[Pixel coordinate grounding data]
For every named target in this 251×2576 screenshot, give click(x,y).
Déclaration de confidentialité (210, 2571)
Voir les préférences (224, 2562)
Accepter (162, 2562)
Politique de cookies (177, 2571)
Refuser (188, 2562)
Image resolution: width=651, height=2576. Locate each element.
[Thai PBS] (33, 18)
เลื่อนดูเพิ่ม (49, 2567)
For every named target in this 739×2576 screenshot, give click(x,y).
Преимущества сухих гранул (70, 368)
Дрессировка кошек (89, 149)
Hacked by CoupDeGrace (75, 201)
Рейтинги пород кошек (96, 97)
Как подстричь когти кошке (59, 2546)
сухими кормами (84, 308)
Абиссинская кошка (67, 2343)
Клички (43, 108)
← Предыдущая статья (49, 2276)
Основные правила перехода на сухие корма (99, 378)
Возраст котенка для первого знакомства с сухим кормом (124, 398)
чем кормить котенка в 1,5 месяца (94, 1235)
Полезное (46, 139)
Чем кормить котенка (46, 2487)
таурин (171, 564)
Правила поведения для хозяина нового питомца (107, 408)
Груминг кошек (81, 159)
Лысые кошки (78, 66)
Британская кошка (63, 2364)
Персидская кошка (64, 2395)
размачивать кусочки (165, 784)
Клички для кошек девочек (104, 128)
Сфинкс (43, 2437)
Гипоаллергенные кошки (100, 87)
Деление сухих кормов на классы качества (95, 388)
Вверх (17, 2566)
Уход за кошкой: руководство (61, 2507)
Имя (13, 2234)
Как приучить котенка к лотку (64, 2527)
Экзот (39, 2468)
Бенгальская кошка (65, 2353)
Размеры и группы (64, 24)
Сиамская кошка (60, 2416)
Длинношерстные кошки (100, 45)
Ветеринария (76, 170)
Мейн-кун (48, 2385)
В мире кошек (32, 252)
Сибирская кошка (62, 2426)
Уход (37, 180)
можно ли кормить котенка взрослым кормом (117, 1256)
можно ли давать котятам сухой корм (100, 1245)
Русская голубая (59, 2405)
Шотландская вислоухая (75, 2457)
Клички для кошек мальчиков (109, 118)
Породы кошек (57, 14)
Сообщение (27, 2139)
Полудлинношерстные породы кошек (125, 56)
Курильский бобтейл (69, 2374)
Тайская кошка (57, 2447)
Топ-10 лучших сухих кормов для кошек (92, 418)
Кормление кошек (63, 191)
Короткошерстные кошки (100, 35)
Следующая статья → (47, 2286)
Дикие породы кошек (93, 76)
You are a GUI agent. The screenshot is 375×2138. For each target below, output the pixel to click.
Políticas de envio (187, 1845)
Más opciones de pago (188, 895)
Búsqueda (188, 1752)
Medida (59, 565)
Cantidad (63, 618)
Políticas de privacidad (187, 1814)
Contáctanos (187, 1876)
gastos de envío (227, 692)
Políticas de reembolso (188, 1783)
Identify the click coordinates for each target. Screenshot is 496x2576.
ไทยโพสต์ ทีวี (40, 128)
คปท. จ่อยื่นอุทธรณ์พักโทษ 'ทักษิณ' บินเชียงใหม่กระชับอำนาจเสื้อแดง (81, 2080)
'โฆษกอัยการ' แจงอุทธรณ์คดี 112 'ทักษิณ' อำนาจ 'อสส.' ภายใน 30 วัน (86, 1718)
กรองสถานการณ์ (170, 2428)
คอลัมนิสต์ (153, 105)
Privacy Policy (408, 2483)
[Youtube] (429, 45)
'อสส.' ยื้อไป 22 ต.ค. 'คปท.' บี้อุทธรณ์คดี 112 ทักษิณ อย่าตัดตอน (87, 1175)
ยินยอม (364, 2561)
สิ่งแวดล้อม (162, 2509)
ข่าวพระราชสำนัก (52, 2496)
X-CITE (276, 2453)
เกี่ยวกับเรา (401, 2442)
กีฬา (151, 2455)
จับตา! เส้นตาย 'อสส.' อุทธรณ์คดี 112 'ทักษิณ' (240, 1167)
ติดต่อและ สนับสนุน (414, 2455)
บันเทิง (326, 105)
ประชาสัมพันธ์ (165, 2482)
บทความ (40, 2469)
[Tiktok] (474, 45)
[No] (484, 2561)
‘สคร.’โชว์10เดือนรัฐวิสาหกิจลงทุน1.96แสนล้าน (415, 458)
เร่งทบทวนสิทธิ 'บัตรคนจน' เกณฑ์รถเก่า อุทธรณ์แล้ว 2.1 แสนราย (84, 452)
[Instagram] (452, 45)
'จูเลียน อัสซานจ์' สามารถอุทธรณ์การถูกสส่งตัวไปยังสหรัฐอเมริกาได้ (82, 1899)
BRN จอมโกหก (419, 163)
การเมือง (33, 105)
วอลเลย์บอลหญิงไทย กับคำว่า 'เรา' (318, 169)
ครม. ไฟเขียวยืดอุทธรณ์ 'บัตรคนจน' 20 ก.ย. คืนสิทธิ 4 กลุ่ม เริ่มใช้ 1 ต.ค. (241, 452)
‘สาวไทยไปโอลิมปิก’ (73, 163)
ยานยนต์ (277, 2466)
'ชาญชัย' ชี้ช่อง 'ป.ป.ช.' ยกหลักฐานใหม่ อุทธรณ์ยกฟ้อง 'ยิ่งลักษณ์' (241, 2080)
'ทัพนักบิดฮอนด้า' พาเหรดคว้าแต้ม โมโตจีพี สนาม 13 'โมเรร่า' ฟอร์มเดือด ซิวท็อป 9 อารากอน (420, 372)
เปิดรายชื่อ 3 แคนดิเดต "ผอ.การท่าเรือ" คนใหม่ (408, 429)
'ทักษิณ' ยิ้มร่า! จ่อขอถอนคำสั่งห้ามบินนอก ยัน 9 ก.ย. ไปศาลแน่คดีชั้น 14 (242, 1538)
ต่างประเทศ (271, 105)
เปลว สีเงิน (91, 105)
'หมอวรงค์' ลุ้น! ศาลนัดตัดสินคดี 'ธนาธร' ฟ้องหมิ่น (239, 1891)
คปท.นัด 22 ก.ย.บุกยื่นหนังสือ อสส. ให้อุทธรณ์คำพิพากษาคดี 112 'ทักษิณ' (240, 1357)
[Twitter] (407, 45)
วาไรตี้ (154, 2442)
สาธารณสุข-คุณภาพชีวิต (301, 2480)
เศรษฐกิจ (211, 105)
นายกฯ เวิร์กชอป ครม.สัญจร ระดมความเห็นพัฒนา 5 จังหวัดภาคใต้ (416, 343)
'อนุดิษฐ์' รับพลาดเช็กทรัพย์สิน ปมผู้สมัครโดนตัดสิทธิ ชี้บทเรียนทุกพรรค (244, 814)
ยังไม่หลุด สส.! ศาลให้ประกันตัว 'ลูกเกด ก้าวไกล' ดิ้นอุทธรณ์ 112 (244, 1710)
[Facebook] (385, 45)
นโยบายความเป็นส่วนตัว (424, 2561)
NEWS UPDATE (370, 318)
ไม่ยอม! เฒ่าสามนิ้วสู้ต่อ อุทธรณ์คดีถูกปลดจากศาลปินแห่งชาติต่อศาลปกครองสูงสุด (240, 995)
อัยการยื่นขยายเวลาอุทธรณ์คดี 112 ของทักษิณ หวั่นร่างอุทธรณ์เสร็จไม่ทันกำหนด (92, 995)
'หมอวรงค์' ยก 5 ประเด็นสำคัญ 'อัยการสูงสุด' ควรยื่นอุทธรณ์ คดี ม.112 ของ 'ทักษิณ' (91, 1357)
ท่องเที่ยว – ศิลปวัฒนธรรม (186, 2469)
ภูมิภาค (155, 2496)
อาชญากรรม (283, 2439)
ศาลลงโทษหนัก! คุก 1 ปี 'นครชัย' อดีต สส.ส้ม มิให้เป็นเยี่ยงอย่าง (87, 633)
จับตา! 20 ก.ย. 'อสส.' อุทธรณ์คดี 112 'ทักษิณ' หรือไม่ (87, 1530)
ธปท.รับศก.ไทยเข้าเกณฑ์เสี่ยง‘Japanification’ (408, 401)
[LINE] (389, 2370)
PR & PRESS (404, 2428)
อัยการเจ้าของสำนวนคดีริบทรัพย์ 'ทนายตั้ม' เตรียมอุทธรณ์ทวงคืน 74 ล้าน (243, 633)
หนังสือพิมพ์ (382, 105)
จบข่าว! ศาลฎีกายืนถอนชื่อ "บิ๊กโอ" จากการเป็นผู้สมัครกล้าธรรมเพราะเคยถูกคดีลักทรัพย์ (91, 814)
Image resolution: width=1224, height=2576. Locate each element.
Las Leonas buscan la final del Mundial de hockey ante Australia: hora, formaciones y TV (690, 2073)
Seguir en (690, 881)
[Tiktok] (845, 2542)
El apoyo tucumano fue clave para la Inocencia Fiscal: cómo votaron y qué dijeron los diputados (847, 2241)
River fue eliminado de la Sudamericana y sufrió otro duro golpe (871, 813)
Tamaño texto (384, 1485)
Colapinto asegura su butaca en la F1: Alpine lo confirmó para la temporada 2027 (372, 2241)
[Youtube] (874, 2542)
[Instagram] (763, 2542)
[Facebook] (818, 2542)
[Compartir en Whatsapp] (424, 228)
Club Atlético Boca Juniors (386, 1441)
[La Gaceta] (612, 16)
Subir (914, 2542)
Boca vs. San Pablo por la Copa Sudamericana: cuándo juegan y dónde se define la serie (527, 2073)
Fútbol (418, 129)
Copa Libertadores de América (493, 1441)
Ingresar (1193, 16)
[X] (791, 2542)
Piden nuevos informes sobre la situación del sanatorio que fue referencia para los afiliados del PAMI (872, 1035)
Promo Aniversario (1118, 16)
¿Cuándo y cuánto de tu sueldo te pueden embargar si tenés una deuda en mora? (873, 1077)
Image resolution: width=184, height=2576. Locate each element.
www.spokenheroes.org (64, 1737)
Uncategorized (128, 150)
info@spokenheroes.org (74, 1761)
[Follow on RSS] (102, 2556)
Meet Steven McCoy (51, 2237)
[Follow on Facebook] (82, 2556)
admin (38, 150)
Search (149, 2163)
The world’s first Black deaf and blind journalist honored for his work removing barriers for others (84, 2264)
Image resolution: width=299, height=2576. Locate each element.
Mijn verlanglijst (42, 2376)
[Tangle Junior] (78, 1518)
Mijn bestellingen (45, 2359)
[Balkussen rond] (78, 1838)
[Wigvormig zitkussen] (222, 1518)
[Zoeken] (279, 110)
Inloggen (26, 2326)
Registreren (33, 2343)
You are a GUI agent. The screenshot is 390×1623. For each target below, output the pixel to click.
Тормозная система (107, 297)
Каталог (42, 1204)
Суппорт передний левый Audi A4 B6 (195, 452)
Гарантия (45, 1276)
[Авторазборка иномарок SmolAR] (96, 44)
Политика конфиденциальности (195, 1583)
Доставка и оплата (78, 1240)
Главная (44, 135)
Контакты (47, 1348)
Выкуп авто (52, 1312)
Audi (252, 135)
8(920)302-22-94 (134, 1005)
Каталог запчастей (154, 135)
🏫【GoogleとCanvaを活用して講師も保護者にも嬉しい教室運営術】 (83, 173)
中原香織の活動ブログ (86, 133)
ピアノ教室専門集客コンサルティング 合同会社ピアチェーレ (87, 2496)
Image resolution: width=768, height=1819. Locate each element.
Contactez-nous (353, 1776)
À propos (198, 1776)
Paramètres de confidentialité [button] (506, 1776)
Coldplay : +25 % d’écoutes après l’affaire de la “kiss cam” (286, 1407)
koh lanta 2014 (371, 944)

**WORK ITEM**
Gather up every line in the data above that contains the word "this", copying each one.

**EXPECTED OUTPUT**
For every named target in this 251×2576 screenshot, give click(x,y).
For every named target in this 739×2576 screenshot, give click(x,y).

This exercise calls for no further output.